The first two episodes of the series were given 15 certificates: the first episode for strong language, and the second for strong language and moderate violence. Episodes 3 and 4 were given PG certificates.

==Reception==
The first episode of Days of Hope caused considerable controversy in the British media owing to its critical depiction of the military in World War I, and particularly over a scene where conscientious objectors were tied up to stakes outside trenches in view of enemy fire after refusing to obey orders. An ex-serviceman subsequently contacted The Times newspaper with an illustration from the time of a similar scene. In an interview, Loach said that numerous letters were written to newspapers about small inaccuracies (e.g. the soldiers' marching formations) but relatively few challenging the main narrative of events.

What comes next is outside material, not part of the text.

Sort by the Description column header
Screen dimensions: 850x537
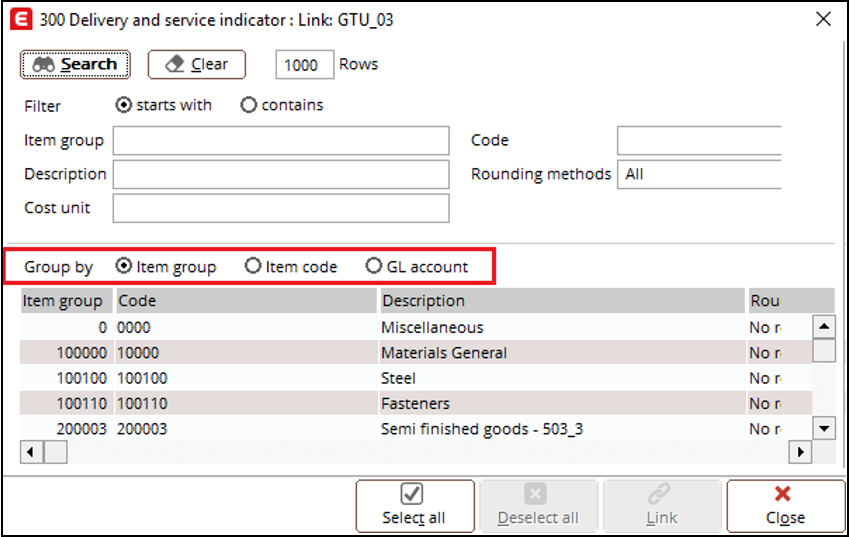(x=562, y=301)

In contrast, the Marxist historian John Newsinger has argued that the final episode of Days of Hope was so concerned with historical accuracy about the General Strike that it had become "boring" and "a heroic failure". He contrasts this with "the magnificent socialist dramas" in the first episodes, which were less concerned with historical accuracy.

Winston Churchill is portrayed relatively negatively in the series, which highlights his attitude towards the coal miners during the strikes of 1921 and 1926. Ken Loach said in an interview that the media were particularly offended by a line that compared Churchill to a vulture and Lenin to an eagle.

In an editorial entitled Does the bias run both ways?, The Times defended the decision of the BBC to broadcast the plays against calls for censorship but also questioned whether the BBC would have broadcast a play "with equal dramatic merit, but with a right-wing bias".

A lengthy review in Freedom anarchist fortnightly praised the "painstaking" research, the evolution in character of Sarah Hargreaves and the space given for different points of view in the second episode, but criticized the lengthy dialogue, the forced references to Trotsky and the overuse of slow fade-to-black sequences.